I was so proud of how my PD body coped on the trip

but once home a combo of jet lag and the delayed physical overload on my body ….came and hit me hard.

I sat in a chair most of one day waiting on meds to work and help me move

When I walked I scooted and found I could do little productive work

I had slept well for once but now my body seems encased

and I speculate if the next day would be any better or not

On top of returning home, the regular schedule resumed

with extra items falling in the empty spaces of time each day

I want to scream and say “just let me catch up to the normal routine!!!”

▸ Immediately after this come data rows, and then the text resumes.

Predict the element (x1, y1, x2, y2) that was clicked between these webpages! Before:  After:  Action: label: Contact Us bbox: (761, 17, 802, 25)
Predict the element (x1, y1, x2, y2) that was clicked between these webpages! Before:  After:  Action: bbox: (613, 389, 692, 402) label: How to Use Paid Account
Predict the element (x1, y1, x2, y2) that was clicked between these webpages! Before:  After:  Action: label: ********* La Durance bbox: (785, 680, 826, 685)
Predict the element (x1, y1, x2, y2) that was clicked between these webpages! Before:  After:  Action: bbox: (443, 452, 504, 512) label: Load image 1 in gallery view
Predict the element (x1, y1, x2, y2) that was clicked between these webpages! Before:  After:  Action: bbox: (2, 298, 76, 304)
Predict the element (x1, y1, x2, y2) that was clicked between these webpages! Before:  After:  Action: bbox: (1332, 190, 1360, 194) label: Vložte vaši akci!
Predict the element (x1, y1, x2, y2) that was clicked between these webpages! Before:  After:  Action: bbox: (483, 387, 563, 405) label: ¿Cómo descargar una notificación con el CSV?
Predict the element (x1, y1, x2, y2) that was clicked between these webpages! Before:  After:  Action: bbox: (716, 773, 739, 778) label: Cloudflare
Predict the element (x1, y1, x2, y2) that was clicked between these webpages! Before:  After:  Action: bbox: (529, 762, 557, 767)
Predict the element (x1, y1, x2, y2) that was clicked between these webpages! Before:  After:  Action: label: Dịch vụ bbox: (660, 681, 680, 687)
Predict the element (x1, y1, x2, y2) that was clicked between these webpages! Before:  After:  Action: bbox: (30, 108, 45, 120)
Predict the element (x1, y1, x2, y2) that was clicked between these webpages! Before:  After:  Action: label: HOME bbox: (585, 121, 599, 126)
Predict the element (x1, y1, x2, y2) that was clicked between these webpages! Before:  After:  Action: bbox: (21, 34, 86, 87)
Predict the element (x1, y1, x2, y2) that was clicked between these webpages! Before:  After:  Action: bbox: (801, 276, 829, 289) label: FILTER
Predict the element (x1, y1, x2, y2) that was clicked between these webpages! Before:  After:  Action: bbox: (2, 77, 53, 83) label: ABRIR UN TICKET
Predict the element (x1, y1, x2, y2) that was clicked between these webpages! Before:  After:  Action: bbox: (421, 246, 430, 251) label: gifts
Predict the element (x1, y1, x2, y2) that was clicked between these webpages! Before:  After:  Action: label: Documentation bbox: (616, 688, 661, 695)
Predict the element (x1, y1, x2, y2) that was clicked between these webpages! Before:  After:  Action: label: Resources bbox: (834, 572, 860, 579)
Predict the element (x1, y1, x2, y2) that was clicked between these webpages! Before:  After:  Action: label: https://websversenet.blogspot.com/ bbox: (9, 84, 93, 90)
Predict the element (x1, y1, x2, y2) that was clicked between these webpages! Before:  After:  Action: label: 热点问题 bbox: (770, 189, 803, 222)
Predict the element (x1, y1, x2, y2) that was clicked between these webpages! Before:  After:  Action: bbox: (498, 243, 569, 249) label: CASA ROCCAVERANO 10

for I know the extras will make my PD hard to rein in

There I go trying to think I can push through it all

but in my heart, I know there will be consequenses should I go it alone

So I tuck my pride inside and ask for some help to stem the tide

It is not getting any easier to meet my goals after 6 years of PD invading my body.

It causes some emotional pain when grander goals can no longer be obtained

But adventures are still worth planning, attempting, and achieving ..

even if they are not as grand and the speed to accomplish them is going down.

so I set smaller goals and celebrate ones that are accomplished…and it adds to my joy.

Some days the accomplishments may be few and most insignificant

depending on how demanding of my strength PD becomes

but as long as I can have some hope, and strive to cross even a small finish line

I’ll have pride that I have not let PD win

And minute by minute, day by day, year by year,

I will endure until someone finds a cure

or until my Maker says it is time to be made new in a permanent home

then I will lay down and my mind and heart will be content

I’m seeing that through the bad PD days

so much like an overcast day with lots of rain

there can come the minutes or even seconds …

of sunshine and blessing like a beautiful rainbow.

I’m hoping at the end of one of my rainbows

there will not be a pot of gold but a pot with plenty of PD cure inside

but if it never comes to be, may I still stand in wonder

….at what my God has brought me through

…..and give Him the honor and glory in all I do!